Sembra evidente che la trasformazione delle organizzazioni in senso zainocratico (meno burocrazia, meno timore del disordine, minore smania di controllo manageriale, maggiore disponibilità verso la sperimentazione) stia generando un impatto significativo anche sulle nostre case. Come stanno vivendo questi cambiamenti gli italiani?
“Il mercato immobiliare si sta adeguando e anche le aziende che offrono prodotti e servizi per migliorare la qualità della casa si mostrano molto attenti a questi cambiamenti. Ma la qualità percepita non è sempre all’altezza delle aspettative. La nostra ricerca indica con grande chiarezza un dato interessante: quando valutano la propria casa in termini di “prestazioni domestiche”, il grado di soddisfazione degli italiani è basso. Per questa ragione è importante che la cultura manageriale veicoli una riflessione sull’innovazione. E non può che trattarsi di una riflessione condivisa: la casa in trasformazione ha bisogno di sevizi e prodotti che difficilmente possono venire ideati da singoli specialisti. È necessario un dialogo tra diverse competenze. Un esempio concreto è la domotica. Dopo molti anni di grande popolarità mediatica, le aziende hanno capito che sono davvero pochi gli italiani interessati a una casa interamente automatizzata. Quello che serve sono prodotti e servizi che sanno dialogare tra loro anche se vengono offerti da aziende differenti in momenti differenti. Lo smart working ha bisogno di uno smart living ma non è affatto detto che che smart significhi solo tecnologia. La componente tecnologica nelle nostre case si diffonde a macchia d’olio e, proprio per questo, abbiamo un crescente bisogno di semplificazione e accessibilità. Tra qualche settimana entreremo in possesso dei dati della nuova ricerca, che ci aiuterà a ricostruire un vero e proprio ranking degli aspetti più importanti della vita domestica, così sarà più facile aiutare il mercato a comprendere in quale direzione orientare lo sviluppo dell’innovazione.”

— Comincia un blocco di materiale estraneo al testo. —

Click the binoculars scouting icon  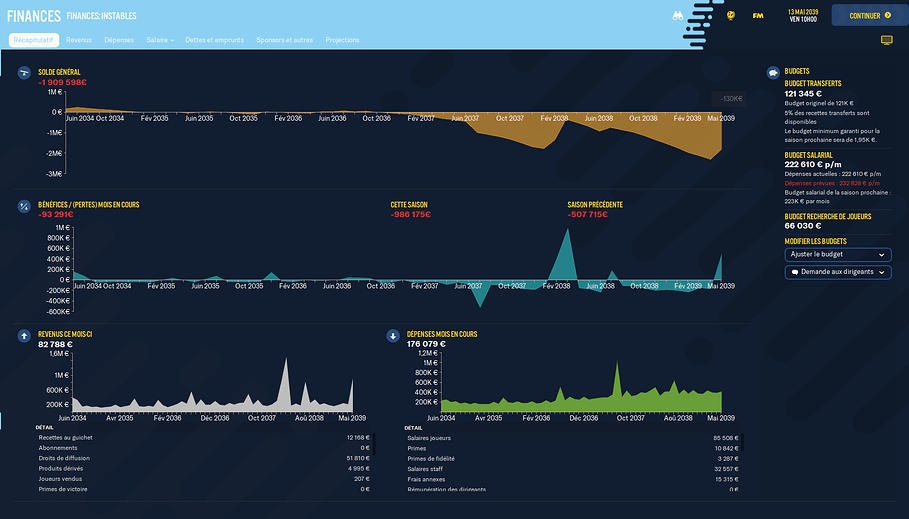point(704,15)
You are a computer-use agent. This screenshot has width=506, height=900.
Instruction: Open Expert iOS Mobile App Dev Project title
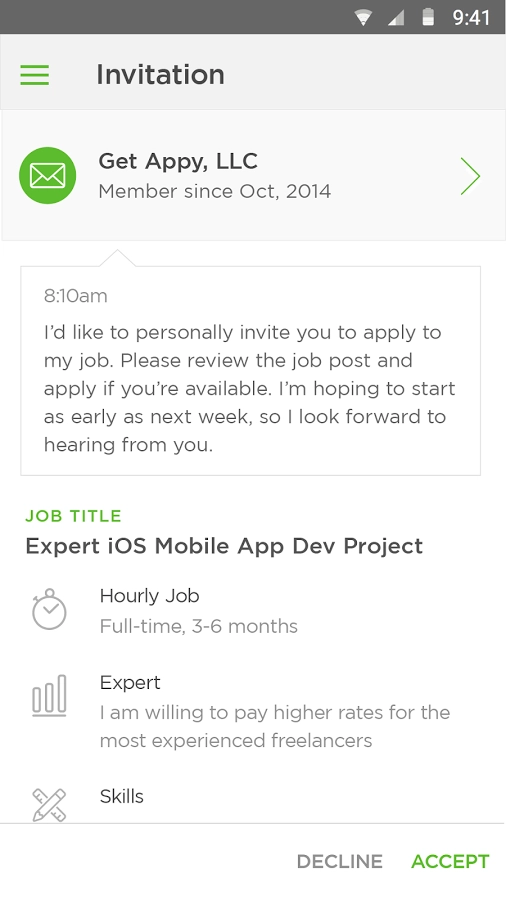click(x=224, y=546)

Importante, camaleontica, non del tutto soddisfacente, la casa resta in cima alle priorità degli italiani ma ha bisogno di adattarsi a un mondo sempre meno stabile. Credi che i dirigenti del terziario lo abbiano capito?
“Credo lo abbiano capito bene. C’è un grande fervore nel mercato dei servizi legati alla casa e le innovazioni più interessanti sono proprio quelle che interpretato al meglio le trasformazioni atto”.

Ulteriori buone ragioni per nutrire fiducia nel cambiamento.